→ **TASK REQUIREMENTS**
Take the lines below between the one holding "Task: Click the" and the one holding "This screenshot has height=678, width=436.", inclusive, and copy them exactly. Add nothing.

[INFORMATION PROVIDED Boundary: Start]

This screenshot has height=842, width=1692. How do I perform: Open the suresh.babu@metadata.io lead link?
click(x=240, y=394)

[INFORMATION PROVIDED Boundary: End]
[INFORMATION PROVIDED Boundary: Start]

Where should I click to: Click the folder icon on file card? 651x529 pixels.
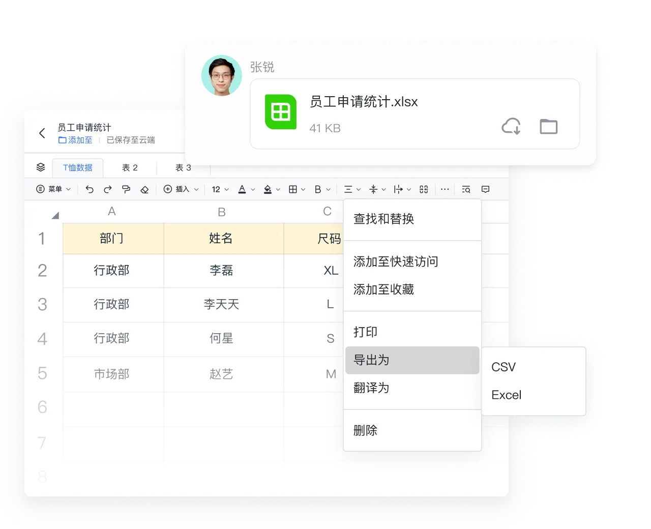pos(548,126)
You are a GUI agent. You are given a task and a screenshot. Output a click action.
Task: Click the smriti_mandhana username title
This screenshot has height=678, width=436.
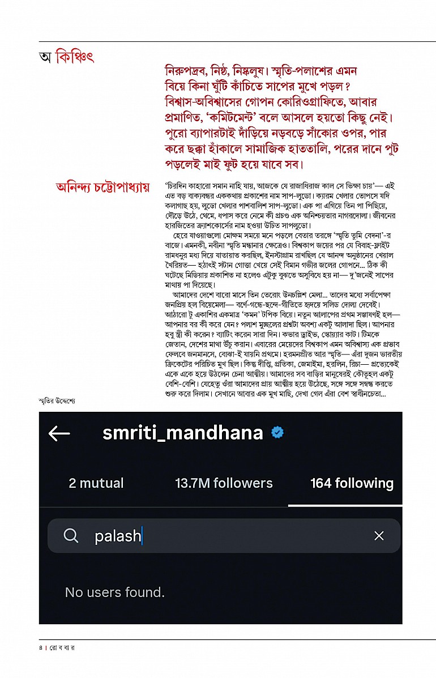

[INFORMATION PROVIDED Boundary: End]
[INFORMATION PROVIDED Boundary: Start]

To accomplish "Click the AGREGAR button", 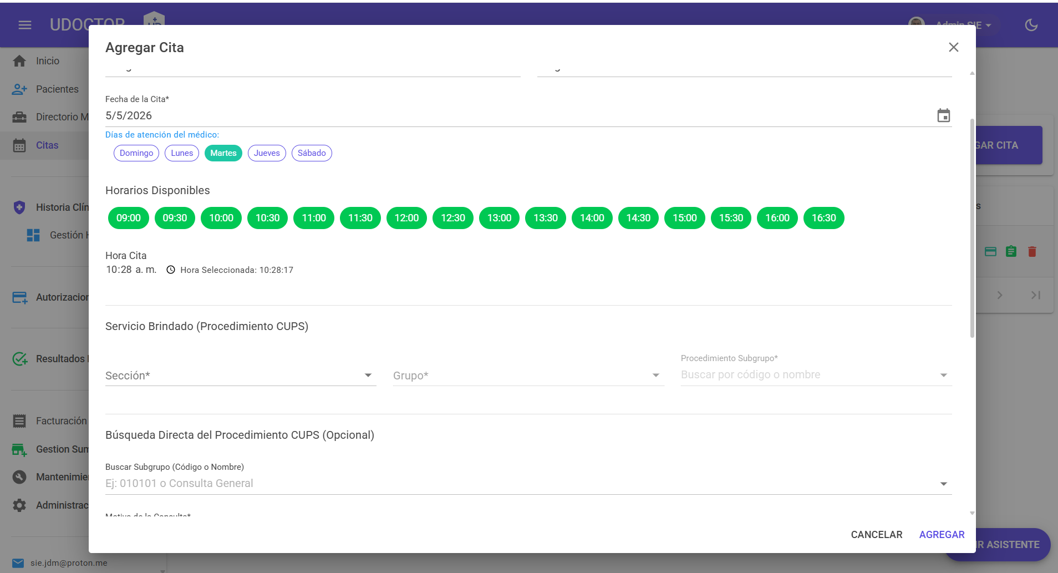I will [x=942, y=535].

[INFORMATION PROVIDED Boundary: End]

→ **ANSWER FOR THE TASK**
Task: Click the smriti_mandhana username title
This screenshot has height=678, width=436.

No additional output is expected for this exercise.